---- Information shown

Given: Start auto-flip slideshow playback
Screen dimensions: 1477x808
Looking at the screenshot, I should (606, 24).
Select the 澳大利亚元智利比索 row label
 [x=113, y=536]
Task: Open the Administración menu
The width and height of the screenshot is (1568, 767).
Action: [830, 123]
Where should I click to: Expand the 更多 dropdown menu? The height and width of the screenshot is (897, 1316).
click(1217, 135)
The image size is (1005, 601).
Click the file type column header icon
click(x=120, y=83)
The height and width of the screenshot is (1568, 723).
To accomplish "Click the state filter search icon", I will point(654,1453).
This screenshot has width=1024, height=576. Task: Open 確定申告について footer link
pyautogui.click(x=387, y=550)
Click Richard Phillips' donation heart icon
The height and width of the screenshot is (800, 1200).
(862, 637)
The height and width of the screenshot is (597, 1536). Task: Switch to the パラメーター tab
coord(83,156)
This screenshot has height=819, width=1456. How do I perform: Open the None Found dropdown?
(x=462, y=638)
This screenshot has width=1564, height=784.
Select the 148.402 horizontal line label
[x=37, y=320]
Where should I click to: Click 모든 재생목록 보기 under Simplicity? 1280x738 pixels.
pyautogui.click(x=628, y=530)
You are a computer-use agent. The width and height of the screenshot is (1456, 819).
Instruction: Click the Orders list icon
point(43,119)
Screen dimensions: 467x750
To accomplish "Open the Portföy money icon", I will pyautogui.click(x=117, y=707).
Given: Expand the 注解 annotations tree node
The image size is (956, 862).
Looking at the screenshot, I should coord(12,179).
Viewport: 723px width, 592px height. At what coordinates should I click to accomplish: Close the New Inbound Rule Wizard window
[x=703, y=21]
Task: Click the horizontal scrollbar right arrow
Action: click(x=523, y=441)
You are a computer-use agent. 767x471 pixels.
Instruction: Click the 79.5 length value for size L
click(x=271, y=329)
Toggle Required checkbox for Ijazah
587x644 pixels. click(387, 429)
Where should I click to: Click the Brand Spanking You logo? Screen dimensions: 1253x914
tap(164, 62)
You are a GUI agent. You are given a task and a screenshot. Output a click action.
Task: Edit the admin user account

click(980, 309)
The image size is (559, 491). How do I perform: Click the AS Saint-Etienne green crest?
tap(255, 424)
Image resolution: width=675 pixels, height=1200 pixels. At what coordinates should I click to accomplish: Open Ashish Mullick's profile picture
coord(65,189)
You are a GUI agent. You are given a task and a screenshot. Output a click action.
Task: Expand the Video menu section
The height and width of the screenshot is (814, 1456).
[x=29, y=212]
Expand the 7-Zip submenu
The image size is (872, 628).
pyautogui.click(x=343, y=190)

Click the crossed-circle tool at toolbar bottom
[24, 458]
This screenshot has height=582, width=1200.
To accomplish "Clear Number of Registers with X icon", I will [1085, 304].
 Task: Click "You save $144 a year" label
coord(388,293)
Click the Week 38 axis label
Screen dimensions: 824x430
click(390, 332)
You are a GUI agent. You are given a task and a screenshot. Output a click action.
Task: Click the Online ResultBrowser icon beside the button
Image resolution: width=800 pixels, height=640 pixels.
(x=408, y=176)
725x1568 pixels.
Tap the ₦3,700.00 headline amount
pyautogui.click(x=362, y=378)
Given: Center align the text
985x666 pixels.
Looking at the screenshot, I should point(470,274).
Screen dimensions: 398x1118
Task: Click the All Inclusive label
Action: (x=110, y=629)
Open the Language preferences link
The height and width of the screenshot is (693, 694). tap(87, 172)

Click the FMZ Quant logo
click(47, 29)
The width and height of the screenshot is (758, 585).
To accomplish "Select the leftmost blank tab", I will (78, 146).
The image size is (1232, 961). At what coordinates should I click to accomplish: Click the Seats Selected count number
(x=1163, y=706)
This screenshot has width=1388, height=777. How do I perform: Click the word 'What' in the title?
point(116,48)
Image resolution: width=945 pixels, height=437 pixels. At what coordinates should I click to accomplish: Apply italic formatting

--------

▸ **Instructions to follow**
Lines from the entries that contain the string "computer" are what must be copied.

▸ **Worked solution**
You are a computer-use agent. The width and height of the screenshot is (1456, 819).
You are a computer-use agent. 767x471 pixels.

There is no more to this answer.